I have an SQL Server Azure Database and am trying to store time-series data that I get from multiple sensors.

Data Source:- 5-minute data is obtained via an API.

Current table structure: –

 Timestamp | ComponentId | Parameter1 | Parameter2 | Parameter3

Each sensor has a unique ComponentId. I have a non-clustered index on Timestamp and ComponentId to eliminate duplicates and also a clustered column store index on the whole table (It compresses data and saves space. Also gives a performance boost for aggregate queries). A python script is used to fetch the data via the API and pyodbc library is used to push this data to the table. The script runs every 10 minutes and inserts data into the table.
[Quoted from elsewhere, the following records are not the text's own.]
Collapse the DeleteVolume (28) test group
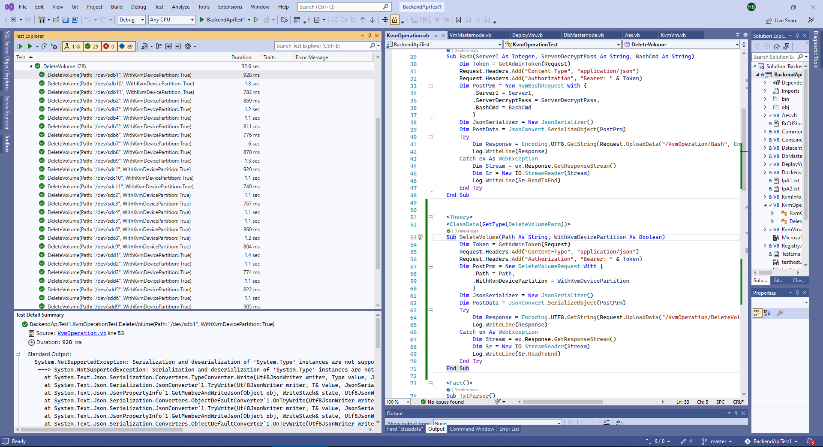Image resolution: width=823 pixels, height=447 pixels. (x=31, y=66)
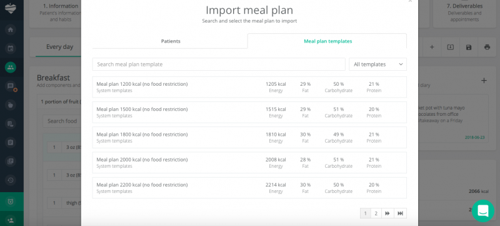Click the save icon in toolbar
The image size is (500, 226).
tap(468, 47)
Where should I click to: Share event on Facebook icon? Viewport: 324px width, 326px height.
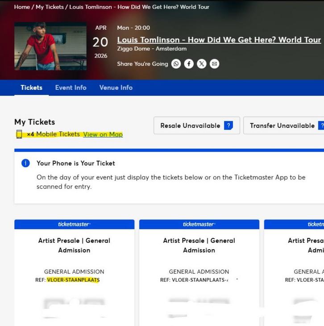coord(189,64)
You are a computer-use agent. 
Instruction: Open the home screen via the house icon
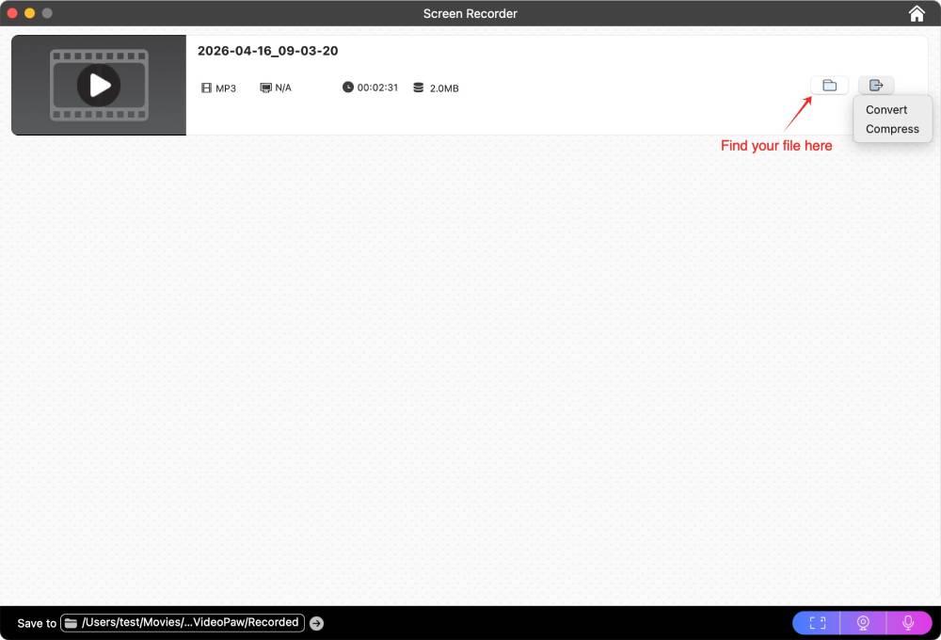coord(916,13)
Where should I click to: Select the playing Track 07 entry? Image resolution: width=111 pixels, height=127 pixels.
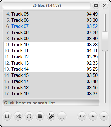pos(51,26)
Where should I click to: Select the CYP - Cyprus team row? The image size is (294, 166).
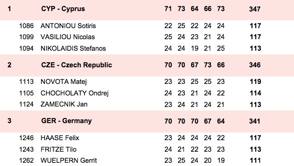click(x=147, y=9)
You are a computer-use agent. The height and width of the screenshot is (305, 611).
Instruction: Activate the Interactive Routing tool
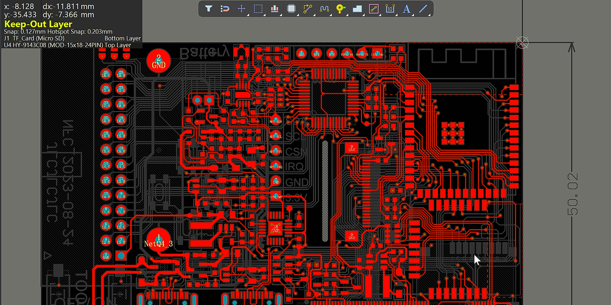[x=307, y=9]
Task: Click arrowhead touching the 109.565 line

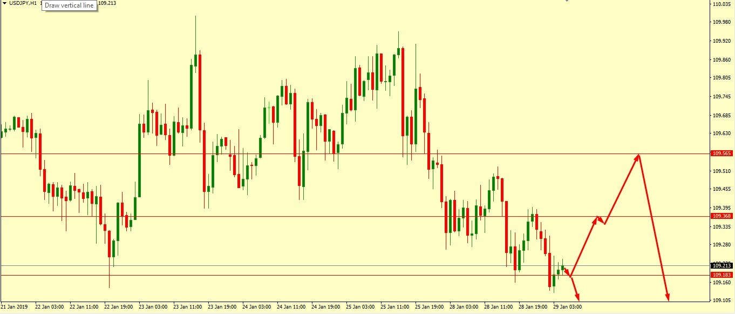Action: [x=638, y=157]
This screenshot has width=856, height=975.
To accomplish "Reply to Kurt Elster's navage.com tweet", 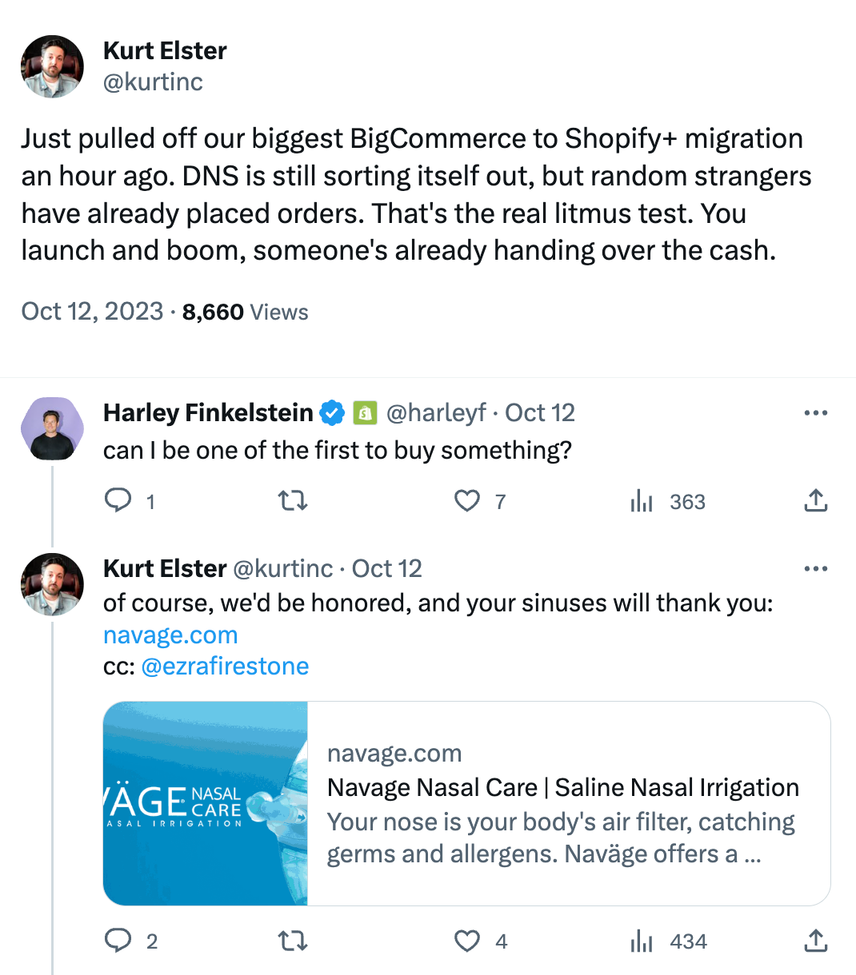I will tap(118, 941).
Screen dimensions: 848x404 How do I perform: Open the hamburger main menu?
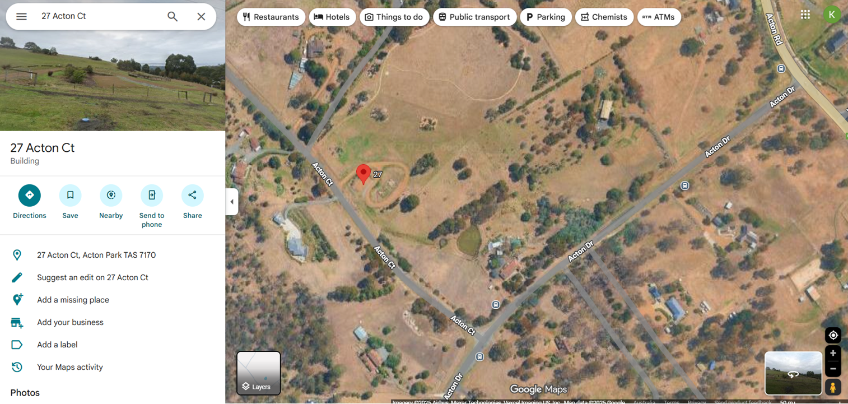click(21, 16)
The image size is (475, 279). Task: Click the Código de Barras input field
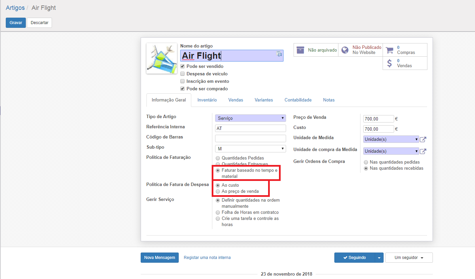(x=250, y=138)

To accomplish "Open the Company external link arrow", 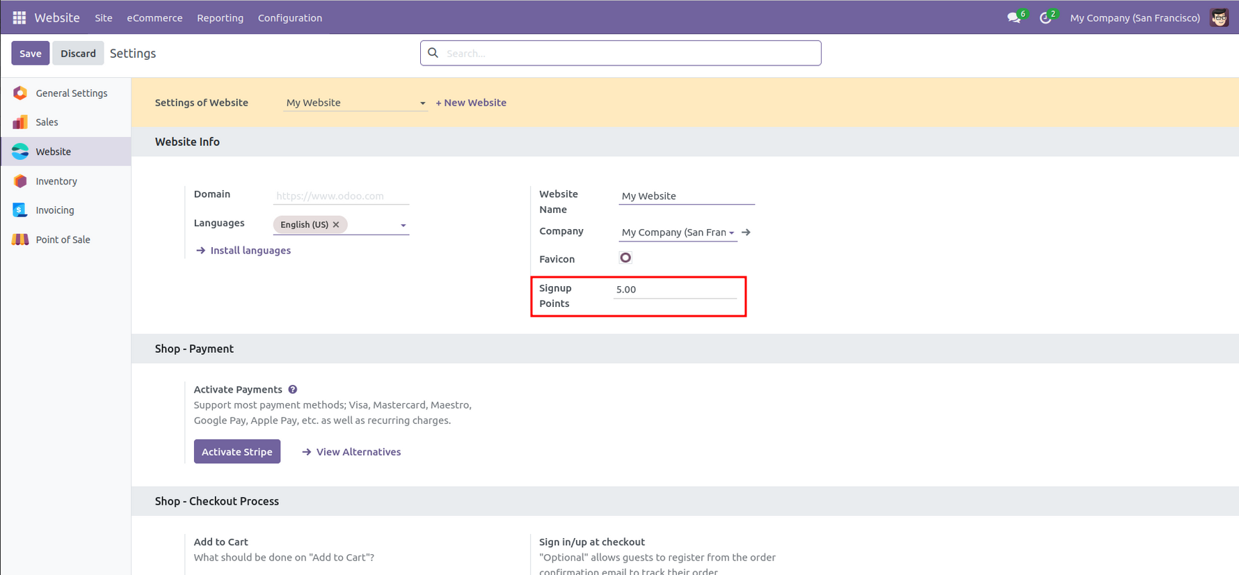I will tap(746, 233).
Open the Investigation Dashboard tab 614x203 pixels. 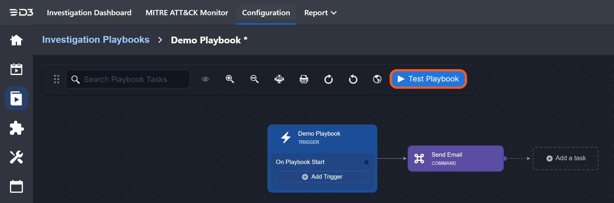point(89,13)
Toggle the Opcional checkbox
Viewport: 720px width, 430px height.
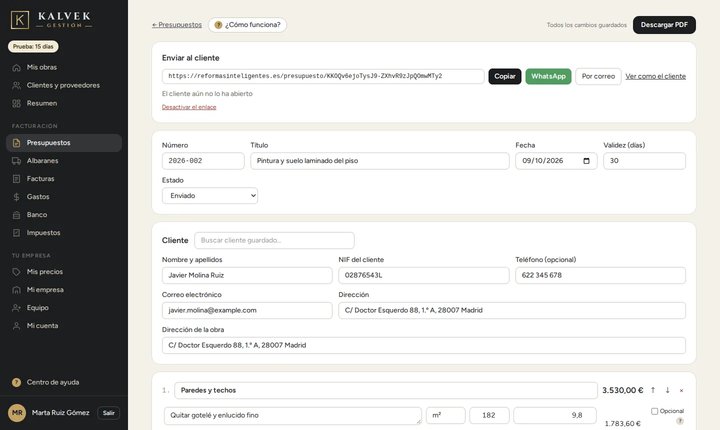[x=655, y=411]
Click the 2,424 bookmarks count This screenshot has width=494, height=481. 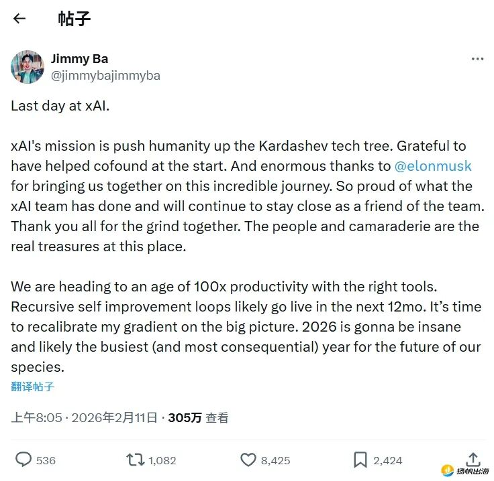(388, 460)
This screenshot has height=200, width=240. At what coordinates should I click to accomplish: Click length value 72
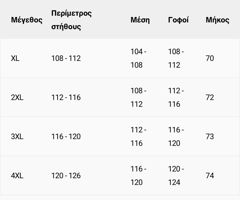[210, 97]
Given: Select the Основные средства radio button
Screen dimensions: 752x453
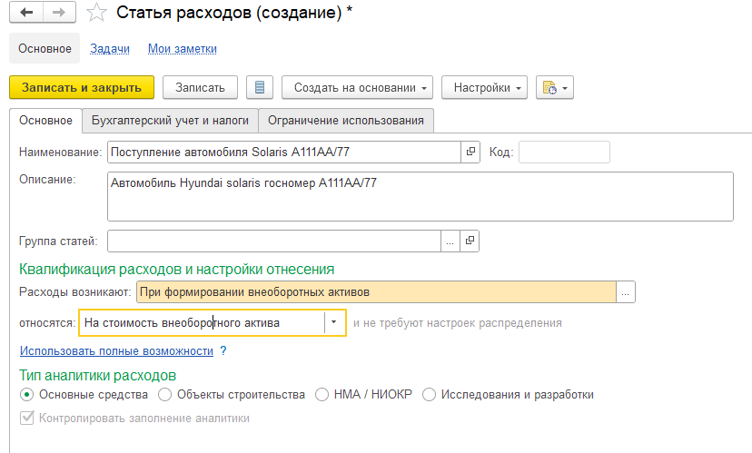Looking at the screenshot, I should click(26, 394).
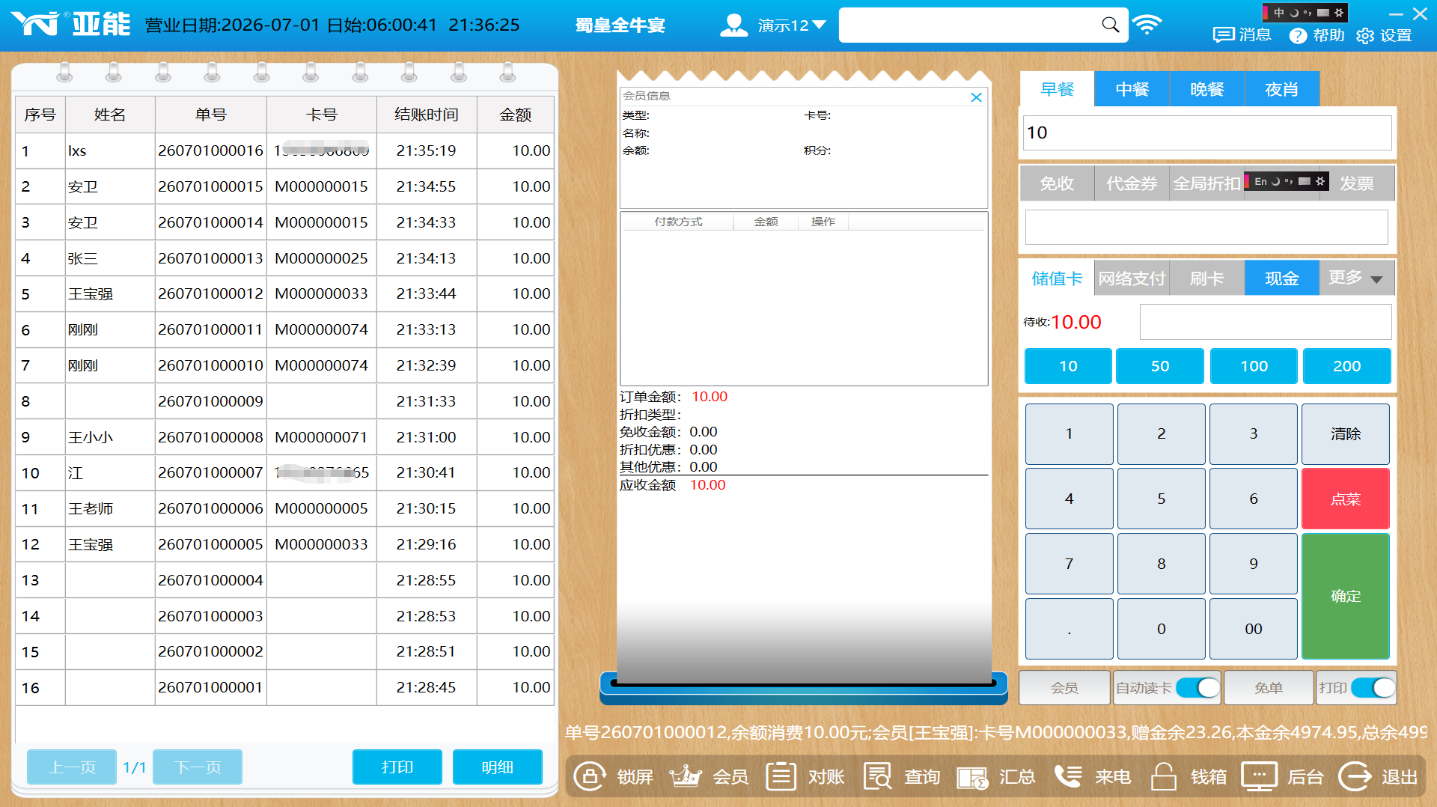
Task: Click the lock screen icon (锁屏)
Action: click(x=590, y=776)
Some queries like fetching data for a particular component for just one day seem to take 5 seconds. Is this normal?

QUERY:-

SELECT Timestamp,ComponentId,ParameterId FROM TABLE WHERE ComponentId=1 AND Timestamp BETWEEN '2021-05-01' AND '2021-05-02'

Execution Plan

IO Stats: Table 'RawData'. Scan count 2, logical reads 10164, physical reads 3, page server reads 0, read-ahead reads 10146, page server read-ahead reads 0, lob logical reads 2766, lob physical reads 12, lob page server reads 0, lob read-ahead reads 4877, lob page server read-ahead reads 0.
Table 'RawData'. Segment reads 2, segment skipped 10.

Is this way of fetching/pushing data fine? Please let me know if it can be improved and if there are any better methods to do the same.

Best Answer

With that design it is expected that the query requires a full scan of the columnstore. That should be very fast at that scale, but the IO stats show that you're reading from disk. If you look at the wait stats for the actual execution plan you should see that it's more IO waits than CPU utilization.

You could scale up the database to get more cache memory, or perhaps partition the columnstore either by componentId or timestamp. Whenever you partition a columnstore you want to ensure that partitions have at least 1M rows.